#### YOUR INSTRUCTIONS
Search the records that follow and extract every line containing the string "field".

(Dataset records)
= Beginning of Section =
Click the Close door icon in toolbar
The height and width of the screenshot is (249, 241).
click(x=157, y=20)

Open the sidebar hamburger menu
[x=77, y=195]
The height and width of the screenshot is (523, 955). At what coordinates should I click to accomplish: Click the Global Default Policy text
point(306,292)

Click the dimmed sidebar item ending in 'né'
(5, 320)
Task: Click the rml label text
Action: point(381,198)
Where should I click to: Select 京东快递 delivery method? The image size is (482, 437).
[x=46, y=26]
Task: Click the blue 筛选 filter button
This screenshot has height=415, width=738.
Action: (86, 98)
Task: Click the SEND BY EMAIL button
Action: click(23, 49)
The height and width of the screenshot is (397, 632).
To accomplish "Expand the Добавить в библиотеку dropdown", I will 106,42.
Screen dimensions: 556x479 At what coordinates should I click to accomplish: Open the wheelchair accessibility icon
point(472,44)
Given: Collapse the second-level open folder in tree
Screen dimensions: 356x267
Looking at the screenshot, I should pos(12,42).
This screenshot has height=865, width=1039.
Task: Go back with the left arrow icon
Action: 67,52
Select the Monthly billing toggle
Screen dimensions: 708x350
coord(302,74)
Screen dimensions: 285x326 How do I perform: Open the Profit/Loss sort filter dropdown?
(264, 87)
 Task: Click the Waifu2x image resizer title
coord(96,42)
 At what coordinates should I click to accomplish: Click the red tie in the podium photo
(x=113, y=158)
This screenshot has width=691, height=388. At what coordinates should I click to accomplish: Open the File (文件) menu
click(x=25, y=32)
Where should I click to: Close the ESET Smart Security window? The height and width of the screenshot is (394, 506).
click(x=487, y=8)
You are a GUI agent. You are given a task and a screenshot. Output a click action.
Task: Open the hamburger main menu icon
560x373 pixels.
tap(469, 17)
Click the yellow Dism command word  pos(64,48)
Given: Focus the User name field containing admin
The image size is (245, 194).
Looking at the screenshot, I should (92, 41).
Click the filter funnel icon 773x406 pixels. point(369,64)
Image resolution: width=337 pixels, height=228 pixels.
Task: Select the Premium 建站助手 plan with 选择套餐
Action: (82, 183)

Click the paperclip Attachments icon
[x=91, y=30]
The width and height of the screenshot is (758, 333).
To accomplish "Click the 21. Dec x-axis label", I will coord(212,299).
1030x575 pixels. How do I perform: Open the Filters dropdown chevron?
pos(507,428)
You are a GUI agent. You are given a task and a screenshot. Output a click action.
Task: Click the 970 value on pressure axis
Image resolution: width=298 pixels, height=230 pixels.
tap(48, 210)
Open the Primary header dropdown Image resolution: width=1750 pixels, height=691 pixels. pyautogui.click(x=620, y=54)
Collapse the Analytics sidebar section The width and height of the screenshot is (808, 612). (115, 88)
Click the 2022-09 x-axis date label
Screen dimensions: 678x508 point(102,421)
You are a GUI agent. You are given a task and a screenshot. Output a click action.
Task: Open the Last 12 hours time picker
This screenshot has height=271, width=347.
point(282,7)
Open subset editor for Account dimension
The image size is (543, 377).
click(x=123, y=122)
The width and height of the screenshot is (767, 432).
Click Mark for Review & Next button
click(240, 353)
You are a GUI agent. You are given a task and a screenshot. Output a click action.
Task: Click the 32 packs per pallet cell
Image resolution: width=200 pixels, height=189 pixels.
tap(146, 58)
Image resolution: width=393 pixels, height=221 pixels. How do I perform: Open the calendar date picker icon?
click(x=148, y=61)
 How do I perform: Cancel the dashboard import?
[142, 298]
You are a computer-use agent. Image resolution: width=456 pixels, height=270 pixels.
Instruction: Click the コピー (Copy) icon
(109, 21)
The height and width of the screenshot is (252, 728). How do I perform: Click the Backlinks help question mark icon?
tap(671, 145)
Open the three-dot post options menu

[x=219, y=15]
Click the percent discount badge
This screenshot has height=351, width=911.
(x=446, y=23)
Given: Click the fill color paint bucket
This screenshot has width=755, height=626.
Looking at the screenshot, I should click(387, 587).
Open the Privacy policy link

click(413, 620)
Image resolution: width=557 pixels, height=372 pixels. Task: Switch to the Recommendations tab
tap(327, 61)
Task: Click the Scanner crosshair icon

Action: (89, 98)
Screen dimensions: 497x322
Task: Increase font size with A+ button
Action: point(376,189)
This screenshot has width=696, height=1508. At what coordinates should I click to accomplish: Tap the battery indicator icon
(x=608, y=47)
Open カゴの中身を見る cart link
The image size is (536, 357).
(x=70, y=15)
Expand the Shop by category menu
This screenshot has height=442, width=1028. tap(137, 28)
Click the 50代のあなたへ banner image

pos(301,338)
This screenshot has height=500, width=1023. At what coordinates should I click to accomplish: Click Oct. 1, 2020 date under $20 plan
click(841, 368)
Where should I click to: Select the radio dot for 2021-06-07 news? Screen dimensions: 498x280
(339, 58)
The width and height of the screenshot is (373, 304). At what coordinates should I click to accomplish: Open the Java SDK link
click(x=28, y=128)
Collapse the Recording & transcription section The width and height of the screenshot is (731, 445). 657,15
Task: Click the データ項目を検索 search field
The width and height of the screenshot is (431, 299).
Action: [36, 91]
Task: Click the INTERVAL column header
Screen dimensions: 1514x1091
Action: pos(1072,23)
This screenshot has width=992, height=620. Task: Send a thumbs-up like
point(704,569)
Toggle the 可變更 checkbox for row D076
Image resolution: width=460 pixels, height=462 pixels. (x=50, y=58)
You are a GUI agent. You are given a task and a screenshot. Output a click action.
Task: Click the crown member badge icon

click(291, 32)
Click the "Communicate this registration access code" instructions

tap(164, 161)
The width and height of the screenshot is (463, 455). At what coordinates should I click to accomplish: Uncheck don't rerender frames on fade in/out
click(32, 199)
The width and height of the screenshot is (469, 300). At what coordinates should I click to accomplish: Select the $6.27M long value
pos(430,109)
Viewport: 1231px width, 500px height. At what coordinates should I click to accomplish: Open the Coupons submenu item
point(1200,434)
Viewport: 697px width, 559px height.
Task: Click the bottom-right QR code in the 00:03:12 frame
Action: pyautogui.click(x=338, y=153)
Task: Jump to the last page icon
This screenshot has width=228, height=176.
= End of Section =
#### SOLUTION TO THE PROBLEM
Given: Focus the User name field containing admin
Task: Click the データ項目を検索 search field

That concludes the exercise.